* **REQUIREMENT A**
Reproduce the passage of the article on Malaysia's general elections from "In the runup" up to and including "late February 2020.".

* **EXCERPT TO READ**

========================================================================

Malaysia’s general elections: Vote for the candidate, not the party
In November 2022, there are just over a million new voters in Malaysia between 18 and 21 years old. On top of that, five million more voters between 21 and 29 years old have been automatically registered and added to the electoral roll.
In the runup to Malaysia’s 15th General Election on Nov 19, 2022, some of these millions of voters might ask questions like, “Who are the candidates for PM, and how do I vote for them?”
At the risk of being condescending, I am going to offer a quick primer on how democracy in Malaysia works. Although some might snidely say, “in a fashion”, the more correct way of describing it is that Malaysia practises something called a Westminster system of Parliament. We don’t vote for the prime minister directly but instead vote for a Member of Parliament (MP) for our constituency (usually where we live).
While it’s not strictly correct that the MPs choose the prime minister, what is true is that the prime minister needs to show he has the support of a majority of the MPs in the Dewan Rakyat. If this is not true, then what happens next? See: Malaysian Parliament in late February 2020.
So, although you don’t vote for the PM directly, you vote for the candidate from the party that supports the PM you want. It’s like deciding which of your parents decides what university course you should be doing. But it’s not incredibly clear right now who each party will support as PM, given the history that people and parties sometimes change their minds (refer to: Malaysian Parliament in late February 2020).
One argument is that you should vote for the party most aligned with your personal wants and needs.
Artist Fahmi Reza has been running a series of short talks on democracy. One that has been widely circulated is a video showing where Malaysian political parties lie on the political spectrum. He divides his chart into “progressive-conservative politics” and “authoritarian-liberatarian leadership” and places the parties into their appropriate quadrants as he sees it.
The idea is that you then find out where you fit on that chart (perhaps using one of those “political spectrum” quizzes), and then pick the party that is closest to your position. So according to the chart, if you’re “conservative authoritative”, you would pick Umno, PAS or Pejuang. If you’re a “progressive libertarian”, you would look at PKR, DAP or Muda. (PSM has its own separate quadrant.)
How do Malaysians decide who to vote for? A poll published by the Ilham Centre think tank last month showed that when it comes to factors affecting their decision, voters are roughly evenly split among “party” (32%), “candidate” (38%) and “issues” (30%).

========================================================================

Stored records
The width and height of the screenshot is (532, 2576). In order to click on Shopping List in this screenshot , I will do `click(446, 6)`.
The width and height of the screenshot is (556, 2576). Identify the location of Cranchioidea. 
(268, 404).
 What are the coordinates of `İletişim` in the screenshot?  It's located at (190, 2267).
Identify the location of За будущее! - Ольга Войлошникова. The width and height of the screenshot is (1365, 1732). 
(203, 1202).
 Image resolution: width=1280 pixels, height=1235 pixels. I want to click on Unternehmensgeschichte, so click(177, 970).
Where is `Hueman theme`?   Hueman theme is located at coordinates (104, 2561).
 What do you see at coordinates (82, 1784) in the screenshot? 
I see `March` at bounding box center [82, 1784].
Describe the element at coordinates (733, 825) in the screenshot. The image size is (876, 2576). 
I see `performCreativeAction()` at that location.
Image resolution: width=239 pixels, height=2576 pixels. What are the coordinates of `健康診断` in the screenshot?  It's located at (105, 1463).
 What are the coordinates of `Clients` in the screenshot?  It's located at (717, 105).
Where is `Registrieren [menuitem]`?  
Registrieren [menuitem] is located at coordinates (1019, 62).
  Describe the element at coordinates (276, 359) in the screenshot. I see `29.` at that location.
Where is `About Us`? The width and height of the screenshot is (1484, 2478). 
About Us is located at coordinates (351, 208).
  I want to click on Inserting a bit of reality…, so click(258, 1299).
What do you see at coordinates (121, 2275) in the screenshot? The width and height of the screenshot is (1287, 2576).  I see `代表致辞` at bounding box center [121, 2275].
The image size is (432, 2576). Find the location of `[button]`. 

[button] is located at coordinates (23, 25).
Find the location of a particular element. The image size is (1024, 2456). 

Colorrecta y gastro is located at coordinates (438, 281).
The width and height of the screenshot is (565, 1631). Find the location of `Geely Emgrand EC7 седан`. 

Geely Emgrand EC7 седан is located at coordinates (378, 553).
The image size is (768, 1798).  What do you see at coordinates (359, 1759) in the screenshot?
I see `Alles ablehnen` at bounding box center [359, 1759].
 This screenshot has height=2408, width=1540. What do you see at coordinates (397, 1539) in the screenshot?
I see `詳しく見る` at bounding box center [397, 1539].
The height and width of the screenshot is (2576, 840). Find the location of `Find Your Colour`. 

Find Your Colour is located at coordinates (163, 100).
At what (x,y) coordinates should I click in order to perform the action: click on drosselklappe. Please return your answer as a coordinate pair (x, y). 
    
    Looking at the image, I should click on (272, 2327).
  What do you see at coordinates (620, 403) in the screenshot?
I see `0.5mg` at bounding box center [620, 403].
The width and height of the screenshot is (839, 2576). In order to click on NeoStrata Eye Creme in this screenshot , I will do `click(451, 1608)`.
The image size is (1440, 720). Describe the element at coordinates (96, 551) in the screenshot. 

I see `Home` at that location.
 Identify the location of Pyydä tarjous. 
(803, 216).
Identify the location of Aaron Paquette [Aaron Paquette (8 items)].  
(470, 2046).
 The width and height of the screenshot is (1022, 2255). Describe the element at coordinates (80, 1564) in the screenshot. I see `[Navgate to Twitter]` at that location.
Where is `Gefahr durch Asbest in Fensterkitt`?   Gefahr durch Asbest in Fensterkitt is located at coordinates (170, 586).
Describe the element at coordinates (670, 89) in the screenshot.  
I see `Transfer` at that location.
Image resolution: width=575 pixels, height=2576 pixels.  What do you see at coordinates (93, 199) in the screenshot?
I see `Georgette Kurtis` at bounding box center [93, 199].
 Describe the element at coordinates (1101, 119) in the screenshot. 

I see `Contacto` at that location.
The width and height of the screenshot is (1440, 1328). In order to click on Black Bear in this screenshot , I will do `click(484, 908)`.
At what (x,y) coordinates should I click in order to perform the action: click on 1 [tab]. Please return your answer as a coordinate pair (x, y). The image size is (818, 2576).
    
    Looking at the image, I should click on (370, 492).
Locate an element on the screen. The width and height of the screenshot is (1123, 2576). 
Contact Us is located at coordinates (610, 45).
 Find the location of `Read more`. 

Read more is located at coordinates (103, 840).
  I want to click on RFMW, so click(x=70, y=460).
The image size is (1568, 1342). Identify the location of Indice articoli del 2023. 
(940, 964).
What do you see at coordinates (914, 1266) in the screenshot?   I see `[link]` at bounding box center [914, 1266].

========================================================================

* **REQUIREMENT B**
In the records, write out the lines from the line with "Describe the element at coordinates (733, 825)" up to and including the line with "[button] is located at coordinates (23, 25).".

* **WRITTEN SOLUTION A**
In the runup to Malaysia’s 15th General Election on Nov 19, 2022, some of these millions of voters might ask questions like, “Who are the candidates for PM, and how do I vote for them?”
At the risk of being condescending, I am going to offer a quick primer on how democracy in Malaysia works. Although some might snidely say, “in a fashion”, the more correct way of describing it is that Malaysia practises something called a Westminster system of Parliament. We don’t vote for the prime minister directly but instead vote for a Member of Parliament (MP) for our constituency (usually where we live).
While it’s not strictly correct that the MPs choose the prime minister, what is true is that the prime minister needs to show he has the support of a majority of the MPs in the Dewan Rakyat. If this is not true, then what happens next? See: Malaysian Parliament in late February 2020.

* **WRITTEN SOLUTION B**
Describe the element at coordinates (733, 825) in the screenshot. The image size is (876, 2576). 
I see `performCreativeAction()` at that location.
Image resolution: width=239 pixels, height=2576 pixels. What are the coordinates of `健康診断` in the screenshot?  It's located at (105, 1463).
 What are the coordinates of `Clients` in the screenshot?  It's located at (717, 105).
Where is `Registrieren [menuitem]`?  
Registrieren [menuitem] is located at coordinates (1019, 62).
  Describe the element at coordinates (276, 359) in the screenshot. I see `29.` at that location.
Where is `About Us`? The width and height of the screenshot is (1484, 2478). 
About Us is located at coordinates (351, 208).
  I want to click on Inserting a bit of reality…, so click(258, 1299).
What do you see at coordinates (121, 2275) in the screenshot? The width and height of the screenshot is (1287, 2576).  I see `代表致辞` at bounding box center [121, 2275].
The image size is (432, 2576). Find the location of `[button]`. 

[button] is located at coordinates (23, 25).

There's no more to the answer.